======== Dataset entries

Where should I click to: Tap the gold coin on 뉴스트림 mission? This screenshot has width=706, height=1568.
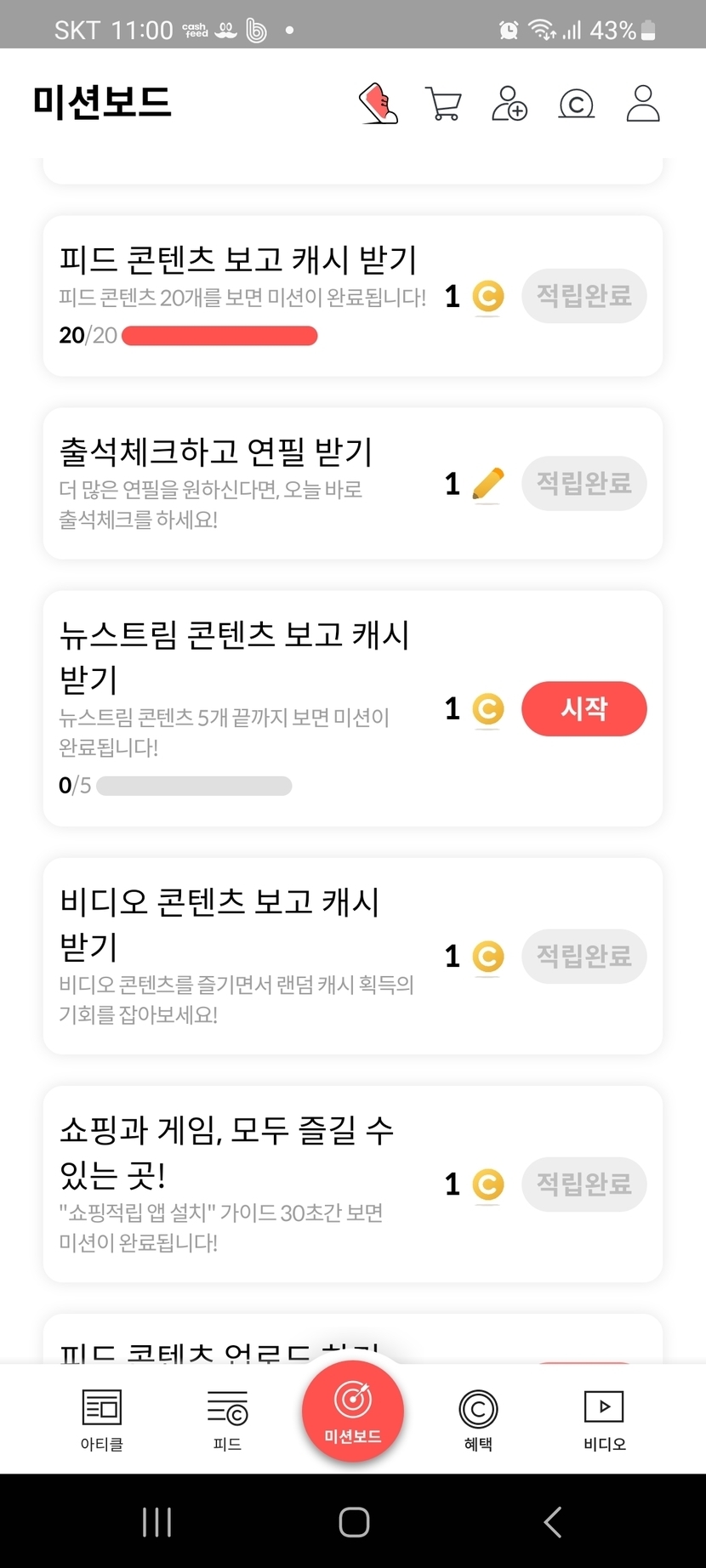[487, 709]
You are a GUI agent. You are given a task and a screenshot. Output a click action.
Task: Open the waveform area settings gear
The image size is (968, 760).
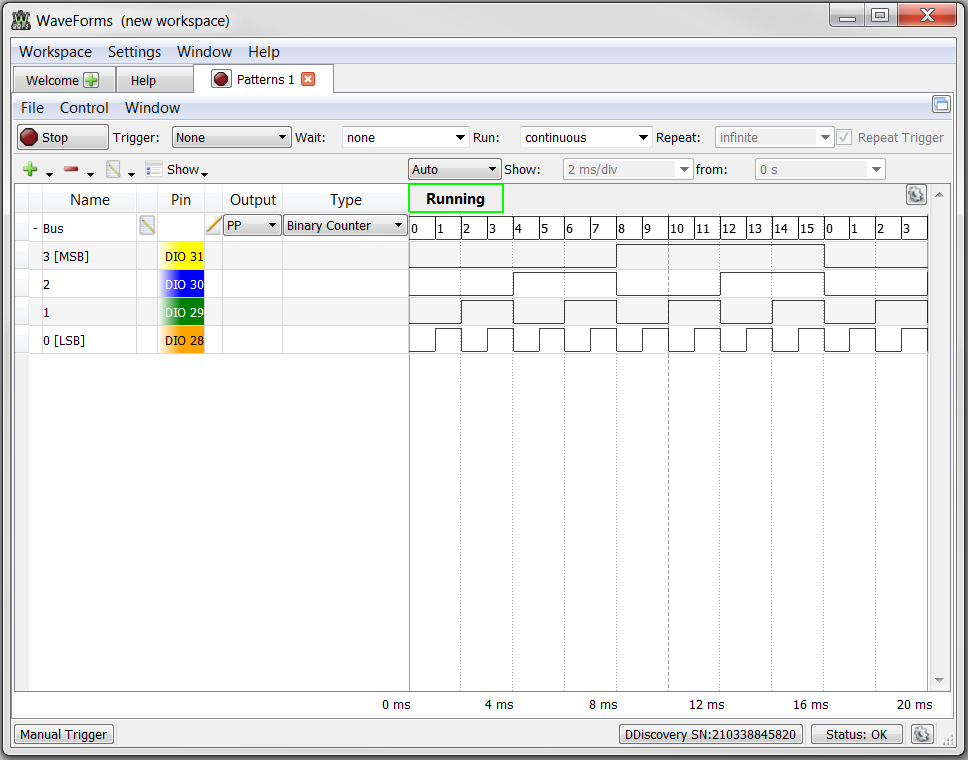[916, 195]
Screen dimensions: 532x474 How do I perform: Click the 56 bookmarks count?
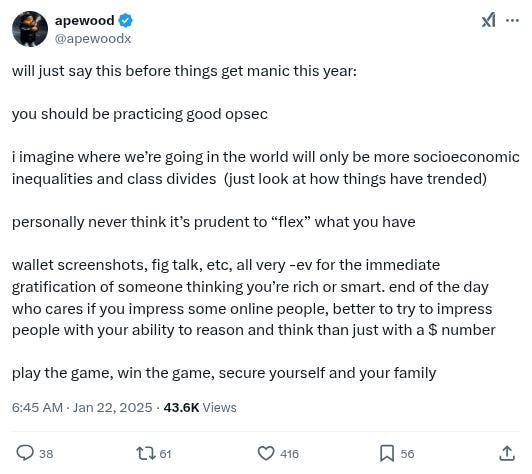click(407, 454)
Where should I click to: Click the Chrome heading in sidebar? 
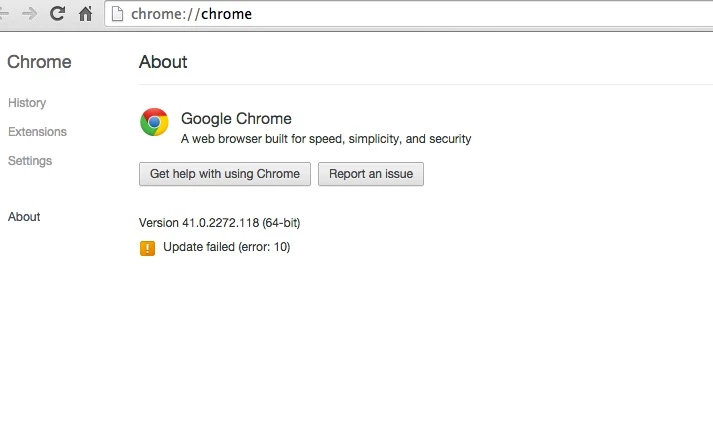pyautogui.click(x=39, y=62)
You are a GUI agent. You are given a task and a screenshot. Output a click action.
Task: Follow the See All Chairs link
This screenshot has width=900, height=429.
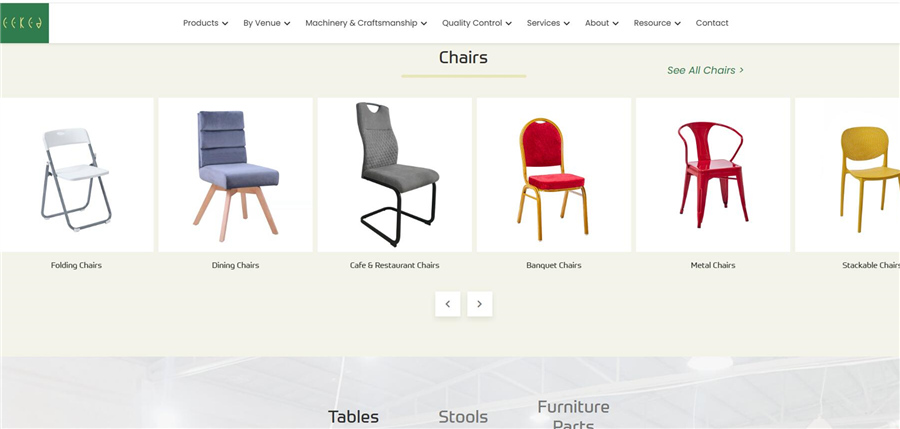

================

**Work instruction**: Every line from the one holding "Task: Open the waveform area settings gear" through the end of the records above must be reproduced verbatim, pictures excepted.

**Solution for this problem**:
Task: Open the waveform area settings gear
The image size is (968, 760).
[916, 195]
Screen dimensions: 532x474 How do I perform: Click the 56 bookmarks count?
click(407, 454)
Where should I click to: Click the Chrome heading in sidebar? 
pyautogui.click(x=39, y=62)
You are a GUI agent. You are given a task and a screenshot. Output a click action.
Task: Follow the See All Chairs link
This screenshot has width=900, height=429.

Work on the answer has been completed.